Polygraph examinations are ordered. The results are considered inconclusive. Surprise surprise!
Then, after being missing for five days, Travis phones in. He is retrieved from a service station miles away in the dead of night, where he has used a pay phone (remember them?) to call Mike, collect. He is hospitalized, scrutinized, collectivized, stigmatized. Then there is a big party to celebrate his home coming. He ends up shivering in a corner beneath a table. His tale comes out in a dream-flashback.
Inside an alien craft he recalls experiences right out of 2001, a Space Odyssey.
Alien creatures do unspeakable things to him. Things of which he later speaks.
And that concludes the movie. Years later Mike is divorced and living in a cabin in the woods. Travis is married to Mike’s cute sister and has babies coming like clockwork. The two revisit the site of the signature event.
And this movie has no plot.
- The five return to town.
- They report what happened to Travis.
- There’s disbelief.
- Lieutenant Watters is called in.
- There’s a big manhunt.
- The five take polygraph examinations—results inconclusive.
- Townspeople are suspicious, even contemptuous.
- There is trouble at the Rogers home.
- Travis phones home.
- Travis is returned to the world of the living.
- Travis recalls his experience in a dream.
- Mike and Travis wind down the story.
Regarding the true story, the facts comprise very little:
- Rogers was defaulting on his clearing contract.
- The contract contained a clause for exemption due to unusual circumstances.
- Some, myself included, believe the alien abduction story was concocted to supply the unusual circumstance.
As with all movies based on somebody’s story, this movie was greatly jiggered for audience appeal. Travis published his account in a 1976 book:
Chapter One Snowflake, Arizona
A group of loggers were hard at work cutting down trees with the aid of their rotary saws, but one such man had been sleeping under one of the trees and didn’t know it was about to be cut down.
“Hey where’s Travis?” Mike Rogers called out and with that the other loggers turned to look around for any signs of him.
“Well he was here earlier on.” Ken Peterson responded and seemed stunned that he’d somehow disappeared from view, but this worried them.
Tully, Justin. Travis Walton Abduction: 1975 (Kindle Locations 13-21). Imagination1976. Kindle Edition.
The account Travis gave was not very interesting:
Travis woke up inside the UFO and found that he was now without clothing and his surroundings were completely different to how they were the last time he remembered them as being. Panicking he got to his feet and seemed stunned at the place he seemed to be inside, but as he rushed around the corridors inside the craft a strange looking being appeared in front of him. Travis knew enough to hide from view and ducked down as the being went floating past him. Travis then got back to his feet and rushed into another room inside the craft, but after having reached the area he found that he was being watched.
Tully, Justin. Travis Walton Abduction: 1975 (Kindle Locations 208-212). Imagination1976. Kindle Edition.
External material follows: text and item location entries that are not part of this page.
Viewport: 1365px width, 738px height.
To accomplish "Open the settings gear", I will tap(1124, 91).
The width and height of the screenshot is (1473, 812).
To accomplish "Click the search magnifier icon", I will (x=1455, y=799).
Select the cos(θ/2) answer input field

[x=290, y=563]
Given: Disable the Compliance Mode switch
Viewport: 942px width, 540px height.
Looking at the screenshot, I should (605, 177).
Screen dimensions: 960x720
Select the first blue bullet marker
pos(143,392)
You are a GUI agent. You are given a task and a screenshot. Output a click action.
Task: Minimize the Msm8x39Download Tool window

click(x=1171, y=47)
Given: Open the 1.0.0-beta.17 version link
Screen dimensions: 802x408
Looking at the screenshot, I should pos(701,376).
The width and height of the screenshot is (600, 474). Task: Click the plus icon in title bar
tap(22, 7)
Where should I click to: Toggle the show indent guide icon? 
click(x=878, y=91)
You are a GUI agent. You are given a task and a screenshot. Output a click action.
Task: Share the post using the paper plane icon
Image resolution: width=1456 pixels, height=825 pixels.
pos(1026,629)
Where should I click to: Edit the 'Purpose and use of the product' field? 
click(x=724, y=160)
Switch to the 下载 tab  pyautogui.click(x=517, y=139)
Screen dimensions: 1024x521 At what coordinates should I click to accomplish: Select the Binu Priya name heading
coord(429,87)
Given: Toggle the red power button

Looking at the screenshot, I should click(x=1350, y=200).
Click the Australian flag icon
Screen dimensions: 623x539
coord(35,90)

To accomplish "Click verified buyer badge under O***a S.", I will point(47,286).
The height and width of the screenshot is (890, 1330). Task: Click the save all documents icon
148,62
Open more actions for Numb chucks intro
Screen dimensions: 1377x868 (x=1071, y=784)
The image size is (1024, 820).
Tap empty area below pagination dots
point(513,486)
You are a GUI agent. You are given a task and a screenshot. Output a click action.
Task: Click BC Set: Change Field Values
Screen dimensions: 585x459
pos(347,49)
In addition to Pat Reeder’s initial comment, this movie has come up three additional times in the newsletter of the North Texas skeptics. Follow the links for additional reading:
Other than that, the acting is about on par, the directing is superb, cinematography is excellent, and the special effects regarding Travis’s experience, by Industrial Light & Magic, are over the top. None of that saves this vapid story.